### [Provided passage]

Back at the bar, Omar and I agree to talk further about his garbage plan with the Eco Guards at the park. I’m back to my beer again for ten minutes until he calls me over to translate again with the German family as they’re setting up their tents.
“Mansour I want you to tell them that I don’t know what is wrong with their daughter, but I know that if they take her to the marabout in Touba that he will be able to heal her.” Omar repeats this in French to make sure I’ve understood him. As he speaks, the father and mother look on expectantly, waiting for me to translate.
The transition from Omar speaking to me translating feels like an eternity passing in my mind. In the space of that disparate moment I am almost outside myslef admiring from a distance the awkward, culturally discordant dilemma in which I have been inescapably caught. What do you do in a situation like this? Clearly I don’t want to offend the parents or have Omar offend them, but he is genuine in his belief about the power of his marabout. At the same time I don’t want to insult Omar by explaining that in Western culture it is inappropriate to broach this type of subject. I also don’t want to betray everyone by lying or modifying what Omar has said. So I say it word for word as I feel blood rush to my face. The father responds defensively that Alexandra suffers from a genetic disorder that has afflicted her since birth. The mother calmly eyes her husband, nodding at an explanation I know they have given hundreds of times. I look down for a moment as the father speaks. My eyes trace designs in the sand, but I can see the father, Omar, and Alexandra all at the same time with perfect clarity. Did I do the right thing?

### [What you will do]
1. Rewrite the passage about translating for Omar from "Back at the" to "me to translate.", replacing "marabout" with "healer".
2. In the passage about translating for Omar, why does the narrator repeat Omar's words to the parents word for word?
3. Continue the passage about translating for Omar from its last sentence.
The data after this point have no connection to the passage about translating for Omar.

### [Data under study]
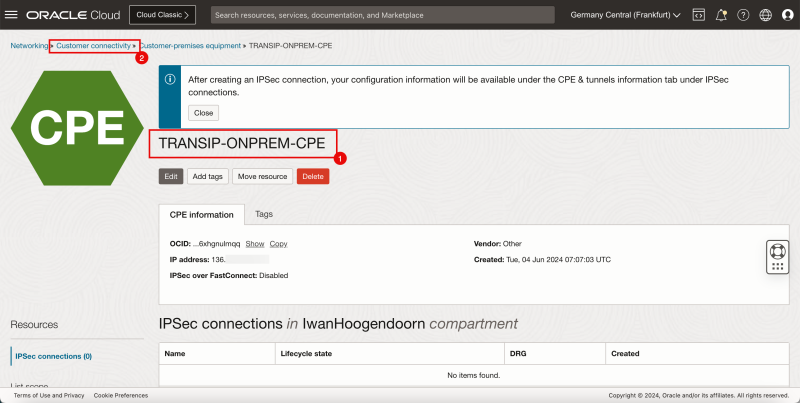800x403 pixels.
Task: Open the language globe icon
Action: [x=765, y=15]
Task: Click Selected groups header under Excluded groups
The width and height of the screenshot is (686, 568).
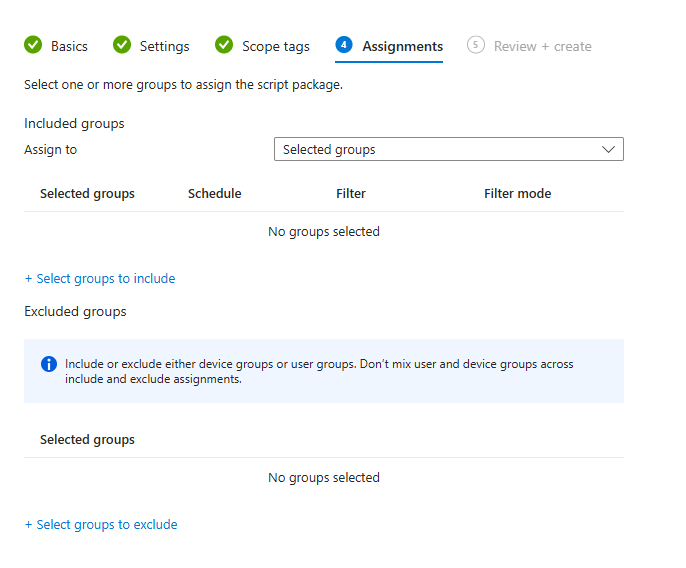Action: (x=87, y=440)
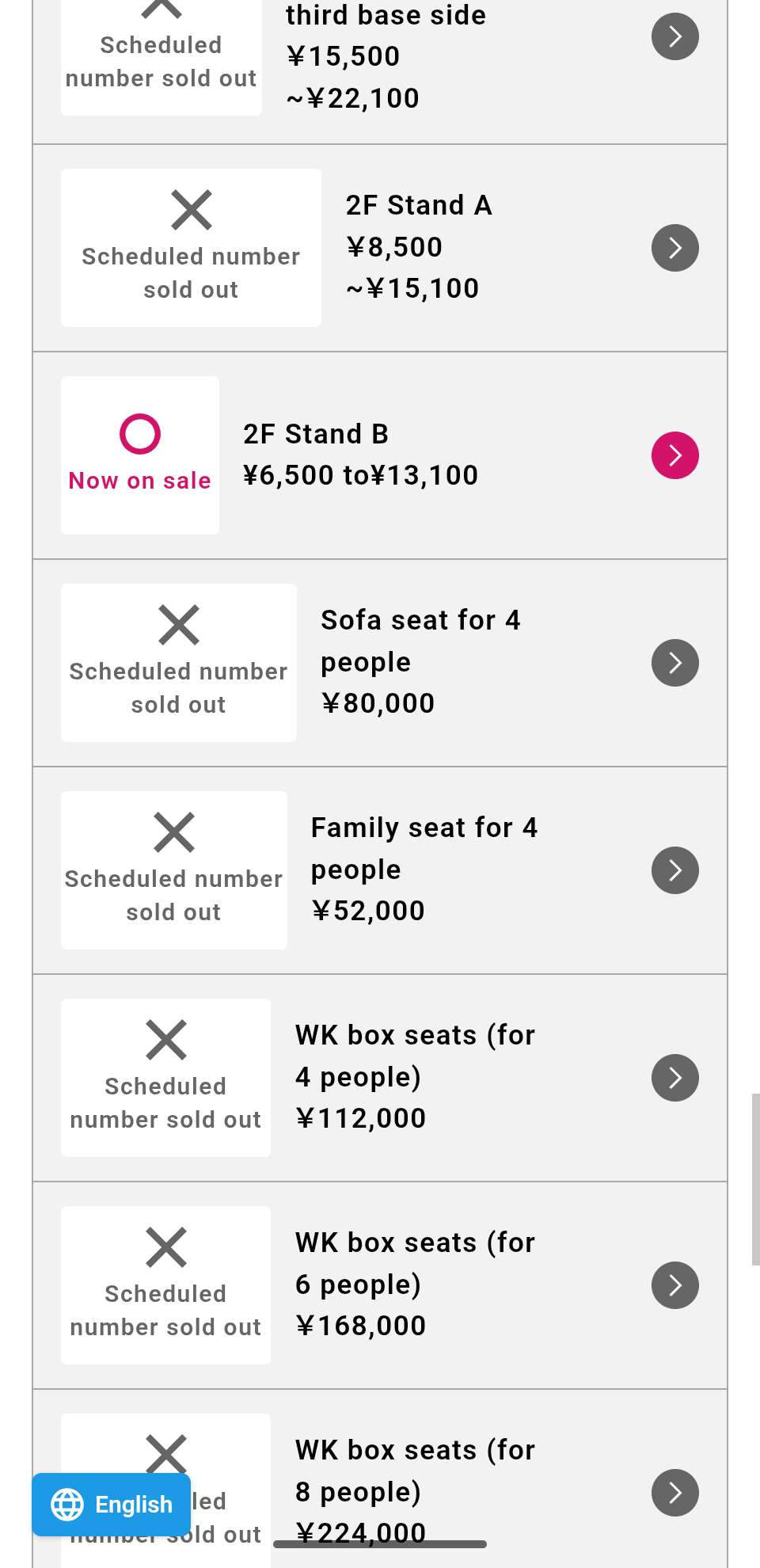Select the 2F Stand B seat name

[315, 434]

### [Responses to the exercise]
1.
Back at the bar, Omar and I agree to talk further about his garbage plan with the Eco Guards at the park. I’m back to my beer again for ten minutes until he calls me over to translate again with the German family as they’re setting up their tents.
“Mansour I want you to tell them that I don’t know what is wrong with their daughter, but I know that if they take her to the healer in Touba that he will be able to heal her.” Omar repeats this in French to make sure I’ve understood him. As he speaks, the father and mother look on expectantly, waiting for me to translate.

2. The narrator does not want to betray everyone by lying or by modifying what Omar has said. The narrator also does not want to insult Omar by explaining that in Western culture it is inappropriate to raise this kind of subject.

3.
Before translating for Omar I try to explain to the father that the Senegalese believe without a doubt in the power of mysticism and the marabouts who practice it. This is a culture who wear “gris-gris;” talismen and charms to protect them from evil spirits and bodily harm. The Senegalese also are not raised to value “tact” as we know it. If you are fat they will say, “Man, you are really fat,” without reservation or shame. If I ever have a pimple on my face, people will come up to me, point their finger at it and say “Why do you have that button on your face Mansour?” In other words, while I was shrinking in embarrasment at Omar’s comment, he was simply acting normally and trying to help.
The parents, I hope, don’t take offense, and I try to remark at the differences in culture, laughing a bit sheepishly. When I translate for Omar I try to explain that for Toubabs it is taboo to speak so directly about sensitive issues, but he doesn’t grasp it. I try to rephrase what I’ve said but I start thinking to myself that I sort of agree with the Senegalese approach more. Maybe sensitive or taboo subjexcts wouldn’t be as embarrassing if we spoke about them.
Difficult or uncomfortable moments I think are often the most valuable, and I feel lucky to be be able to grasp the two perspectives to this situation in my culturally and linguistically hybrid position. As if to confirm my unique footing between my two worlds, I am back to my beer chatting with the British guys when the three women from the kitchen call my name. They have spread a mat on the ground with a bowl of thieb and even though I’m not hungry, they won’t accept no for an answer, so I excuse myself from the conversation and take a spot around the bowl. “Eat up Mansour, you’re one of the family.”